Gen Salim Saleh walked away from 28 youths claiming to be journalists demanding payment for writing Pro-Museveni stories

By Angela Nyakuni

News dropping at our desk from Gulu reveal that Gen. Salim Saleh  aka Calleb Akandwanaho walked away from 28 youths claiming to be journalists demanding payment for writing Pro- Museveni stories.

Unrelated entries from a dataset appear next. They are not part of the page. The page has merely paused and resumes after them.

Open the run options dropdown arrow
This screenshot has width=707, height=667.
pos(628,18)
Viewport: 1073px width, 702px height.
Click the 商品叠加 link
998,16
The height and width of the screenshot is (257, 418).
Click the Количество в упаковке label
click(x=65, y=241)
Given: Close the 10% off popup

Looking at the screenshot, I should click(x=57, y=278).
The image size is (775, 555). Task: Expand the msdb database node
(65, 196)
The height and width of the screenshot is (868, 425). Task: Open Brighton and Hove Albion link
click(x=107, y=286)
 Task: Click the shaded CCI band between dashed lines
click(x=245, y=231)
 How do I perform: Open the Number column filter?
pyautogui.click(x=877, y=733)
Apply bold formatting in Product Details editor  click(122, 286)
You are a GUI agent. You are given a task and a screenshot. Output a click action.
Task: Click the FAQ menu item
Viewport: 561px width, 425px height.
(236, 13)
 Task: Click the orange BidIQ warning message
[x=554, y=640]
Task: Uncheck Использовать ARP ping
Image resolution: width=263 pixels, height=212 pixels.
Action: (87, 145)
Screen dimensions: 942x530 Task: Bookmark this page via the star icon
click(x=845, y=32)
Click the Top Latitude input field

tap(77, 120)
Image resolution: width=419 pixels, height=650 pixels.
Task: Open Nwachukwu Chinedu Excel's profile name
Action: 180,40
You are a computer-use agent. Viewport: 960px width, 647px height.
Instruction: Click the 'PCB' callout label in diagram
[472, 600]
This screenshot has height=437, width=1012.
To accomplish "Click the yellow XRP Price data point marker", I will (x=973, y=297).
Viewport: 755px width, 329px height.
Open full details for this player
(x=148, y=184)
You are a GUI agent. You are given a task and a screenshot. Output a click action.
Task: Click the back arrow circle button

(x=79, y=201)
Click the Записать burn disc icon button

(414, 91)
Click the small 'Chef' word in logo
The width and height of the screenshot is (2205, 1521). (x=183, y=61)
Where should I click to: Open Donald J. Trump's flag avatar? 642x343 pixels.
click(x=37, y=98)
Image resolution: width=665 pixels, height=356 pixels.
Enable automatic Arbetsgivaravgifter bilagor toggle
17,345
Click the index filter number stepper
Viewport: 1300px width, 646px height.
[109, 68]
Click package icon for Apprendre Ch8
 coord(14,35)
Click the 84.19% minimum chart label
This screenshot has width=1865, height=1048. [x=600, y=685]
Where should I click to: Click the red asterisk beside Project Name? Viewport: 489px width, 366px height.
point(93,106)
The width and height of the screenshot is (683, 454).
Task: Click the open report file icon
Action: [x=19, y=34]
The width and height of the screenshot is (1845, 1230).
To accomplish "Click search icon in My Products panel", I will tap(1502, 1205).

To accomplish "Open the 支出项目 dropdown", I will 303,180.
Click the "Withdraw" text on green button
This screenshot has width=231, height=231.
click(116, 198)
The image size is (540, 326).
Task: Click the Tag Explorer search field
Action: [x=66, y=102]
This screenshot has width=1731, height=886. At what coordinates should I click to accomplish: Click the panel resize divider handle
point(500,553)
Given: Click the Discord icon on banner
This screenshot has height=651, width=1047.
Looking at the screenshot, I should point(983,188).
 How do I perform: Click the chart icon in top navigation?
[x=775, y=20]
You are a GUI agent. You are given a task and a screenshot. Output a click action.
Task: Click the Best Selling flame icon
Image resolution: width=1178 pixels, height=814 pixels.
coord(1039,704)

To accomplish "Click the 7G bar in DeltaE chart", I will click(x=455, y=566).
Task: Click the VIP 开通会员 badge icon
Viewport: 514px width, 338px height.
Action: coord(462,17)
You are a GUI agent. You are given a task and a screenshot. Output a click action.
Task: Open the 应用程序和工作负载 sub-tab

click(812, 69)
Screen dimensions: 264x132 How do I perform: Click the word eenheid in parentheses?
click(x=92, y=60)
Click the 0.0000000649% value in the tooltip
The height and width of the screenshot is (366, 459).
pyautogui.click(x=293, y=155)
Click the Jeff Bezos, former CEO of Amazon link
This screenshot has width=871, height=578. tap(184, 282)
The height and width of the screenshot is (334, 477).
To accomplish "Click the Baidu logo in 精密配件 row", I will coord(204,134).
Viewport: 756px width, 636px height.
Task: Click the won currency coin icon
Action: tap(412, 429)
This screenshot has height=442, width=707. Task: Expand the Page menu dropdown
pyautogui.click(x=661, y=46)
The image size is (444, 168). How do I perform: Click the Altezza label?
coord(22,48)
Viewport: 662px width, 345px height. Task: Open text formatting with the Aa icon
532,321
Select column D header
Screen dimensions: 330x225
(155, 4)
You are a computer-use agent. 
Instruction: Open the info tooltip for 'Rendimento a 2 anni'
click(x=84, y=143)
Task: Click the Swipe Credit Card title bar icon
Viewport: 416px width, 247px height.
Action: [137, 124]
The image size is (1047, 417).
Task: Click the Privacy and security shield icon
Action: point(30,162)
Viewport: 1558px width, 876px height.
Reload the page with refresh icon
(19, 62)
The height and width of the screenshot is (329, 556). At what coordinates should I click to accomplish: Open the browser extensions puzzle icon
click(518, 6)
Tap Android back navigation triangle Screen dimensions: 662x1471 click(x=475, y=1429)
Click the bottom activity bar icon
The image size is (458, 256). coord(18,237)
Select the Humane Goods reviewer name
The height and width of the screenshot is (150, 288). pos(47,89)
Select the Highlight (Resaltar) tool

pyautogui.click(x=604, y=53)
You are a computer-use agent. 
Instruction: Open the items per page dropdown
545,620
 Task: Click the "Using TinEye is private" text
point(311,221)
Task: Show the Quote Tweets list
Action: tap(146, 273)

Mbu the self-styled journalists travelled from Kampala and camped at Lumumba Square in 4th Division army barracks and engaged in a verbal exchange with Gen. Saleh, demanding for their fares, accommodation, feeding and payments for content produced several months ago.
The amiable Army General reportedly asked them for an invoice, thereafter left them to his IT manager (Deo) and made himself scarce. Then the army spokesman Brig Gen Flavia Byekwaso was seen pleading before the stranded youth entered a haggling session with Maj Kiconco Tabaro of OWC.
By press time they had not sorted out their issues, this site does not know how it ended.
In other news, another Army General but a retired and Presidential Candidate Gen. Mugisha Muntu has tabled his issues about those who accuse him for not being aggressive.
Muntu says,  “I hear people say “Gen. Muntu would have been the right person to take over leadership of the country, but he’s not aggressive enough”.
We’re not in a gun fight or a boxing ring. Do you want me to go and hold Gen. Museveni by the collar and throw him out of State House? Do you want me to speak aggressively to scare him and he runs away?”
Gen. Mugisha Muntu is the National Coordinator for the Alliance for National Transformation, Former Army Commander of the UPDF, a Freedom Fighter  and a citizen of the great Republic of Uganda.
Gen. Muntu also said, ” Our team and I spoke to the press about several anomalies that we have written to and want the Electoral Commission to resolve:

1. Sending election materials to districts: There’s supposed to be a file and packing list that gives details of what is in the boxes. Only 30 districts received the materials with files.
2. Restriction of phones or cameras at polling stations. All candidates need their agents to monitor the exercise and capture scenes to ensure there is transparency. And in case there is malpractice and any party intends to go to court, those captured scenes are the evidence they would need.
3. Telling voters to all leave the polling station after voting: It should be modified to provide for social distancing and masks if the concern is the spread of COVID19, otherwise how do you allow people to be in markets, churches, restaurants etc but not at a polling station?
All matters notwithstanding, we continue to urge everyone to turn up on 14th to exercise their rights and vote for the change they want to see!